> [WORK TO BE COMPLETED] Among the entries below, one line contains "Click the Samsunspor" and another contains "Open the From". Transcribe those two lines and every line between them, exactly.

> [RECORDS FOR THIS TASK]
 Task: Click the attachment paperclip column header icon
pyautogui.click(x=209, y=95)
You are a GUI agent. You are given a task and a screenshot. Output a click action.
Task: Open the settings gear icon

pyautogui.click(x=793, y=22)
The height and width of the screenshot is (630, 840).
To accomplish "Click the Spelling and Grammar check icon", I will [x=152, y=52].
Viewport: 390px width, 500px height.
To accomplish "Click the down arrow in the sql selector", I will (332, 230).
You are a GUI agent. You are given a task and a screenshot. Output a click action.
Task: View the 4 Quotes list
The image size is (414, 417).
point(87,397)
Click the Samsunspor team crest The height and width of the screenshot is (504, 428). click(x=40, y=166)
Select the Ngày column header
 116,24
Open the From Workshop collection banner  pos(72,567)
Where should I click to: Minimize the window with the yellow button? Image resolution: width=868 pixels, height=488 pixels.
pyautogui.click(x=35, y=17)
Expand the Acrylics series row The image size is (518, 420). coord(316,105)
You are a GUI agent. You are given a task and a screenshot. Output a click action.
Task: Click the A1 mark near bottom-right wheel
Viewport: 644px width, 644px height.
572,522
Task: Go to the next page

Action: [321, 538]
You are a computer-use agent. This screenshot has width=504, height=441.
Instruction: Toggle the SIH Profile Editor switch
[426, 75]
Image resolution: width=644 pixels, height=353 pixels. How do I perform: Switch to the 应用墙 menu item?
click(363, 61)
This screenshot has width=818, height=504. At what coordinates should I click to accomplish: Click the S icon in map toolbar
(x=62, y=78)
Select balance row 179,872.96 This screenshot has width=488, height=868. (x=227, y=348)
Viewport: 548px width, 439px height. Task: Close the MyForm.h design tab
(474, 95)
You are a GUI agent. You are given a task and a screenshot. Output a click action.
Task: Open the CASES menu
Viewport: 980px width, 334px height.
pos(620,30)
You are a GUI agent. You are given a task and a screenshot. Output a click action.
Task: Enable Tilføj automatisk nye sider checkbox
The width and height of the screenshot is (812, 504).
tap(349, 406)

> [REPLY TO THE TASK]
Click the Samsunspor team crest The height and width of the screenshot is (504, 428). click(x=40, y=166)
Select the Ngày column header
 116,24
Open the From Workshop collection banner  pos(72,567)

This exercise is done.